(FREDERICKSBURG, TEXAS) — A bizarre piece of Texas history is expected to bring as much as $60,000 when it is sold at a classic car auction in the Hill Country town of Fredericksburg on Saturday.
The black souped up Chevy Camaro owned by Branch Davidian leader David Koresh will be sold as is, complete with damage it suffered when it was run over by an FBI tank as the cult‘s compound near Waco burned around it on April 19, 1993.
“This is the car that he drove every day between the compound and downtown Waco, it’s still titled in David Koresh’s name,” auctioneer Daniel Kruse of Kruse International told 1200 WOAI news.
Kruse identified the car as a 1968 Chevy Camaro two door, four speed, 500 horsepower car, with the words “DAVID’S 427 GO GOD” stamped on the engine block. 427 is a reference to the car’s 427 c.c. engine.
The car was seized by the Drug Enforcement Administration after Koresh and more than eighty followers died in the fire that destroyed the Branch Davidian compound, and sold to a Waco wholesaler, which repainted it and sold it to a private owner who will sell it on Saturday.
“This is exactly the way he had it, other than the repainting, it has not been changed from the way he had it.”
Kruse said there is a ‘fascination’ with events which played a role in historical events, pointing out that the handgun Jack Ruby used to kill Presidential assassin Lee Harvey Oswald sold for $220,000 in 1991.
“This is history,” he said. “If you think about it, this really is history. This is what David Koresh was all about.”
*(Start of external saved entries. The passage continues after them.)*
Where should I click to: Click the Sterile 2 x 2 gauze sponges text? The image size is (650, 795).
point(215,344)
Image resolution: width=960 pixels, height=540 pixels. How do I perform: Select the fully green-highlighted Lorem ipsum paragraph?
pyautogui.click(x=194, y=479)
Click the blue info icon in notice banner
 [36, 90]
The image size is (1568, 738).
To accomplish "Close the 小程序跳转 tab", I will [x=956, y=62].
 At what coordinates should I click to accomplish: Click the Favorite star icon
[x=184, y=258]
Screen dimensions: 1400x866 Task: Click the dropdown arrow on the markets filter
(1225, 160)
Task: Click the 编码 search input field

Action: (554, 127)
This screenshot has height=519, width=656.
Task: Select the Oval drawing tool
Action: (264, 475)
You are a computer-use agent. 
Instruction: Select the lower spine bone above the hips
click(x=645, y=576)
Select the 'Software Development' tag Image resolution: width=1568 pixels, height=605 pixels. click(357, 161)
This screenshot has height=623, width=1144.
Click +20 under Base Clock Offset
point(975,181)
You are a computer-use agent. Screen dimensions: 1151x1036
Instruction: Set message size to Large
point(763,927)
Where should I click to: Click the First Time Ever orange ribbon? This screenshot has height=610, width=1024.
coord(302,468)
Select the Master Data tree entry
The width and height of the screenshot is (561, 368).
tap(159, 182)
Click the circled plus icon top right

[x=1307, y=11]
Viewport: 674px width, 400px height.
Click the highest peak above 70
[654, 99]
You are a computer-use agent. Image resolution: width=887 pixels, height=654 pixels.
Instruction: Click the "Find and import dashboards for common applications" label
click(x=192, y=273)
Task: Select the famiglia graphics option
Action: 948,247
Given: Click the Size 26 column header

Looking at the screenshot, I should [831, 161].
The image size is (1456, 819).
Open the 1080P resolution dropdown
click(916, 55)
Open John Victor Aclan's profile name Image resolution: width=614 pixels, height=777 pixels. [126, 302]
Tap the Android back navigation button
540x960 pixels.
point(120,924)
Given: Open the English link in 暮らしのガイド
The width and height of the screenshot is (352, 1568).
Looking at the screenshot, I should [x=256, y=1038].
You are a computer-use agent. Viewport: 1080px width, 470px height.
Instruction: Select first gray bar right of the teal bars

Koresh, an aspiring rock and roll musician who’s real name was Vernon Wayne Howell, was portrayed by federal officials and fellow members of the Branch Davidian cult as a fast living manipulator who used his charm and wit to obtain complete control over more than 100 people who drifted into his bizarre brand of Seventh Day Adventist evangelism. On February 28, 1993, four DEA agents were killed in a shootout with Koresh and his followers, leading to a 51 day siege which ended with the spectacular fire which destroyed Koresh’s rickety compound.
Kruse says the car was parked in front of the compound throughout the siege, and he figures that will add to its value.
“Camaros, of course, aren’t made any more, and a 1968 Camaro in this condition can be expected to sell for #0 to 40 thousand dollars anywhere. With this historic connection, who knows how high it will go.